Sunday, April 18, 2010

A Room of My Own

This is a good time to start a blog, as we begin to turn our garage into a writing room for me. It’s a thing I’ve hankered after, for as long as I can remember, but in a busy house, packed to the rafters with people and their stuff, it never seemed feasible. The garage is our overflow space. But recently we found woodworm out there, then the roof started to leak. I can take a hint as well as the next person – if we have to take everything out, treat the wood and change the roof, we might as well add a floor, bookshelves and a few electric sockets while we’re at it. The skip has arrived. The clearing has begun.

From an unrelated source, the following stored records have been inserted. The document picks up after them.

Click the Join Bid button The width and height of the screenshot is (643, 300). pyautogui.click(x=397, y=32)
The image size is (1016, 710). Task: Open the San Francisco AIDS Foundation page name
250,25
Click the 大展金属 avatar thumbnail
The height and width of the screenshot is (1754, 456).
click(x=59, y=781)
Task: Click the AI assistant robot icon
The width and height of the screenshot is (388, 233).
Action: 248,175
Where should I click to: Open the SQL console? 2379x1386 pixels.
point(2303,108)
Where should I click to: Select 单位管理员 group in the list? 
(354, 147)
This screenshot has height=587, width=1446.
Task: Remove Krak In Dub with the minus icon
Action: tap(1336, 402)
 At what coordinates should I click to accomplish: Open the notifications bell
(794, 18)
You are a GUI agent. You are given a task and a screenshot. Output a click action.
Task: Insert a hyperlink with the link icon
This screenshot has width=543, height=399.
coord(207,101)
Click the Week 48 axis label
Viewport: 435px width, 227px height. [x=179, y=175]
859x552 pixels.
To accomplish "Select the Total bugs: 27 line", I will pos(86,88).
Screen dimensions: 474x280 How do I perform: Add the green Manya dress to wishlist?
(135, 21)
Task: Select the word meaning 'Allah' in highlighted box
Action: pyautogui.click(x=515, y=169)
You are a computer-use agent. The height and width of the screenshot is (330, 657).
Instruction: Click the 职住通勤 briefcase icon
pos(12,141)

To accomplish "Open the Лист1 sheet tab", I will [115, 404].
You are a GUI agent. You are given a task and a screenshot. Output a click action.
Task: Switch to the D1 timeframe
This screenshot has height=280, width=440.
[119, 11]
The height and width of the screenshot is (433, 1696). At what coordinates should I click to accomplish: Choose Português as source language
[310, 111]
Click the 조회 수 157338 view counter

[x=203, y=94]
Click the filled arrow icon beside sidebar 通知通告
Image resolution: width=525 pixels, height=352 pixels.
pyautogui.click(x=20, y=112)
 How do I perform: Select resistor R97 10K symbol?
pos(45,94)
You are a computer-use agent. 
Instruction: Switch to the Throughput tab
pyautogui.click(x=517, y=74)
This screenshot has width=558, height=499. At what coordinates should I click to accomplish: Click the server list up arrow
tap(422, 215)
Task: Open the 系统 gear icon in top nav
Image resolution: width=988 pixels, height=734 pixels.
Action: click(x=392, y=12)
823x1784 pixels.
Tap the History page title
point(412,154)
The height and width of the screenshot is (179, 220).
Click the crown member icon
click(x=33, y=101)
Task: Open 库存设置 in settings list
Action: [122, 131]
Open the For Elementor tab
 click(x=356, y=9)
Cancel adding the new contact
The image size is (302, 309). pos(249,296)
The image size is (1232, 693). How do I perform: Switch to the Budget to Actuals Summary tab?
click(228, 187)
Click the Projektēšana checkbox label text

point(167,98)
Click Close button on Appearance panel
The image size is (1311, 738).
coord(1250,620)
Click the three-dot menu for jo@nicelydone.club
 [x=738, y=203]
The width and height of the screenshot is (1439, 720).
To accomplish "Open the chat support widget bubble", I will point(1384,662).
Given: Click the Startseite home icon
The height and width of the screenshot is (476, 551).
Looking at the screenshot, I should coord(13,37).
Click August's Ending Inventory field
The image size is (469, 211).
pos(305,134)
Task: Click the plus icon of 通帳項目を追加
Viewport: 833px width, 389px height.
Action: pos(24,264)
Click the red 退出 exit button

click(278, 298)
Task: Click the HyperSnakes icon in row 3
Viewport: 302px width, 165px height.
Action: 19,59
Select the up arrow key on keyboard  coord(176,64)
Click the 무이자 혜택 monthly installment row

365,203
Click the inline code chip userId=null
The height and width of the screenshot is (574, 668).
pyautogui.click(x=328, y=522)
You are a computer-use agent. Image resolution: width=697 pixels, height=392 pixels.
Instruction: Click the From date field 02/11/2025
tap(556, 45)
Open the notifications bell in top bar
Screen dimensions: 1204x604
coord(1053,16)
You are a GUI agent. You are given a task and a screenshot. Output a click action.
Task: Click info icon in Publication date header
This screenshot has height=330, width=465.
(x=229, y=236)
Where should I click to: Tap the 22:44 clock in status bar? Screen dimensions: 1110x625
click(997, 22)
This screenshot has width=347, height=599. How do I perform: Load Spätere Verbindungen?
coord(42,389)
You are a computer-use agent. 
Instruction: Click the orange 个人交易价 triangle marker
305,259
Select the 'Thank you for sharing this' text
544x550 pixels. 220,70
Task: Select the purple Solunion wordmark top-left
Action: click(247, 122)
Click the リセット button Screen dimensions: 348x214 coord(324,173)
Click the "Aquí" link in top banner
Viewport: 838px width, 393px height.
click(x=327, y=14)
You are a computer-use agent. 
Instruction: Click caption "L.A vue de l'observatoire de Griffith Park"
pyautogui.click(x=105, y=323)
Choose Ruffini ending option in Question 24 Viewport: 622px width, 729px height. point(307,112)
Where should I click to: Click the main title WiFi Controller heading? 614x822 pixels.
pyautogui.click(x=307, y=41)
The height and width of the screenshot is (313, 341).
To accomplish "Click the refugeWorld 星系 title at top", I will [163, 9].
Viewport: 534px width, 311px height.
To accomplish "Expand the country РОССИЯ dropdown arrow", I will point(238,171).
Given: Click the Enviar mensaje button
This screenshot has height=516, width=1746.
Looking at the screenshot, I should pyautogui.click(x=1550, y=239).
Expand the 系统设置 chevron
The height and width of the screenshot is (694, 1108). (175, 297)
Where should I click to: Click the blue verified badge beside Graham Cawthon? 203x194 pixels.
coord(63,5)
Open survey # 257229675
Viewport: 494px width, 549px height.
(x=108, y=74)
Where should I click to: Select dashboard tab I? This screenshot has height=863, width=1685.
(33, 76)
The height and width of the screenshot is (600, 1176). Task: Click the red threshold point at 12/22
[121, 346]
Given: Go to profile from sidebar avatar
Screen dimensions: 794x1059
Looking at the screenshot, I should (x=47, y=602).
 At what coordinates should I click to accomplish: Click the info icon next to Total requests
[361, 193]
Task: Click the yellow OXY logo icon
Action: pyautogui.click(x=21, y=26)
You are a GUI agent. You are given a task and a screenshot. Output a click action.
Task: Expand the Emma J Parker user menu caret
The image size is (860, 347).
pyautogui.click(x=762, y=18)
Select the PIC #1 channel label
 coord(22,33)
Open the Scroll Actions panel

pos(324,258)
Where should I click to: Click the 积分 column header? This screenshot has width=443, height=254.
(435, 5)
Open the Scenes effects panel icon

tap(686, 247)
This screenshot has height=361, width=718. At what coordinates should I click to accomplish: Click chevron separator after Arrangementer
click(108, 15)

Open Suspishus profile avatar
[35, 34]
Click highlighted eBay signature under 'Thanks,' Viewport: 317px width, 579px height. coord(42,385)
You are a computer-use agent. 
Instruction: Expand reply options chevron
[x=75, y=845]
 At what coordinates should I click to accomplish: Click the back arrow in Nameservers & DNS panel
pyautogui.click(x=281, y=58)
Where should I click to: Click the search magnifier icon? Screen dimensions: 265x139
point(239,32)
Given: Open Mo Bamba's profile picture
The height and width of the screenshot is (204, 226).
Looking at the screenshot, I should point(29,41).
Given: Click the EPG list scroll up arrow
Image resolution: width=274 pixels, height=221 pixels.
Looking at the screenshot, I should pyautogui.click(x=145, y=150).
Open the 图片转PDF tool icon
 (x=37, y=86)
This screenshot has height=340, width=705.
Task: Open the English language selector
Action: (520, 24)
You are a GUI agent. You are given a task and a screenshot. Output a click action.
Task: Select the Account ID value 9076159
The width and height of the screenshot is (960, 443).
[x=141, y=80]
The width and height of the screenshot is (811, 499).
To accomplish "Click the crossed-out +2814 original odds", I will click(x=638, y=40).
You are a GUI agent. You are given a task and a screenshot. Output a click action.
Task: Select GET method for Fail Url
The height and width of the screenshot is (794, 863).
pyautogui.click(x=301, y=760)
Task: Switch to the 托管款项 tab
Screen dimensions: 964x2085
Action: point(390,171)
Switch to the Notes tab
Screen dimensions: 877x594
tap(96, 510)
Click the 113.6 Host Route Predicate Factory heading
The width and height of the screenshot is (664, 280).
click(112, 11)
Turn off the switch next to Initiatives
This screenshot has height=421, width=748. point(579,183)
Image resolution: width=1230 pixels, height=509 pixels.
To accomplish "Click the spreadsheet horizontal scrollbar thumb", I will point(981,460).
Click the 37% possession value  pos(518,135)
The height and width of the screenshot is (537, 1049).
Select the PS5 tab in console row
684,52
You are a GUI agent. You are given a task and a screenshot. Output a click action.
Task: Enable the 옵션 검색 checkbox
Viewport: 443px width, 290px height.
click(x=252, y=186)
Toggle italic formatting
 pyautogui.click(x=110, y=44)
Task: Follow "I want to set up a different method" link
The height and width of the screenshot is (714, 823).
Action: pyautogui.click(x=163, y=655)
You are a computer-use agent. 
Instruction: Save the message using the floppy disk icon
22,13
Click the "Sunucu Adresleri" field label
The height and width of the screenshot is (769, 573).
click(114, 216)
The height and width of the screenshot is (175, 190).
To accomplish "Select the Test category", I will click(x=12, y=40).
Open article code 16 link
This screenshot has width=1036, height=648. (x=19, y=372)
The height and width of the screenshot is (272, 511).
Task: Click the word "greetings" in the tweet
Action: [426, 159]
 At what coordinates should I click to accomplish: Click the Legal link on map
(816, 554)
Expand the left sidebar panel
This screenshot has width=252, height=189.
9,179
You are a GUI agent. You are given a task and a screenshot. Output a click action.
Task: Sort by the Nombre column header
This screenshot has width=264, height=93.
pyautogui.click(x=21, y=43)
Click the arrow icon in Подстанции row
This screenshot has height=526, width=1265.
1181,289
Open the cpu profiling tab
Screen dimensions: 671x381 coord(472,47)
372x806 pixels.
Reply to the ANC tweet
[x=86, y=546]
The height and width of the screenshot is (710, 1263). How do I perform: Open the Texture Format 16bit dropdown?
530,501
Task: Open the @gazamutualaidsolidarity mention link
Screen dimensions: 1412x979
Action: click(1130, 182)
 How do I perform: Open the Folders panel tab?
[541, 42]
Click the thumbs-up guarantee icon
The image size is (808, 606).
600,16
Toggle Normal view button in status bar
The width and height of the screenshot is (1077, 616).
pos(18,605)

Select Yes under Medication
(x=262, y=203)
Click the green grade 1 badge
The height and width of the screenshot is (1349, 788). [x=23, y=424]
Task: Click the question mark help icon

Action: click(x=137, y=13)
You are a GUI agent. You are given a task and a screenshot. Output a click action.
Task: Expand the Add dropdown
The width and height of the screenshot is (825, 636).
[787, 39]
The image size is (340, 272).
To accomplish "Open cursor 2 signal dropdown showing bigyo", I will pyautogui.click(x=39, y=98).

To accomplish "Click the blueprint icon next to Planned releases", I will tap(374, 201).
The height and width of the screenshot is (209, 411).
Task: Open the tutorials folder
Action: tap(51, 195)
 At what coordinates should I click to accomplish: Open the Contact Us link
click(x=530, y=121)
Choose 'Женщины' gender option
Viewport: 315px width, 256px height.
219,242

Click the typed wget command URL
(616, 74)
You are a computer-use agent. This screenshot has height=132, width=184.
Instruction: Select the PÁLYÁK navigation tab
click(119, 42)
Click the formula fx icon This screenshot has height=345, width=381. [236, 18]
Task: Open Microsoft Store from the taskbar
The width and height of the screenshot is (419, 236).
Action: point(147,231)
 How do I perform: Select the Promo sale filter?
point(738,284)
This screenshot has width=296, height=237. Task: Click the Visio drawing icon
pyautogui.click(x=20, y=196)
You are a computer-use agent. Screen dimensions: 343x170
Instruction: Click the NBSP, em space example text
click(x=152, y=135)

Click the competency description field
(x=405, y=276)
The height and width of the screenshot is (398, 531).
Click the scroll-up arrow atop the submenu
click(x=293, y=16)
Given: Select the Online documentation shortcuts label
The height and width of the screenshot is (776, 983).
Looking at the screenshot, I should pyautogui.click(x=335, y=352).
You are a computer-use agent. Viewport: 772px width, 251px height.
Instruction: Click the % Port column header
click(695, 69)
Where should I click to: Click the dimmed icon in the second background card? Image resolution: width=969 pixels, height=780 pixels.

This process is sure to disturb more dust, cobwebs and ghosts of former lives than any sane person would want. A quick survey of the junk that has to be cleared: stuff that came back with us from the US, twenty years ago. Warped vinyls, toys, a school trunk. Fossils (literally). An inordinate number of boots, not all in pairs. A crate full of rackets, balls, kites, buckets and spades. A wicker rocking dog. And behind the toolbox, the old tins of paint, the rollers and the trays: boxes and boxes of old notes, drafts, unfinished stories, notes from a previous academic life, an abandoned Ph.D. What should I do: read through them? Salvage some? Or take the plunge and junk them without looking?

3 comments:

  1. Ah - we've all been there! I would try and not handle things more than once...i.e. look and decide does it go into the skip or keep...and be ruthless! You don't NEED any of this stuff - if you haven't needed it in 20 years, you won't need it again. Maybe get a scanner and scan PhD stuff so you have it digitized...but clean out as much as you can!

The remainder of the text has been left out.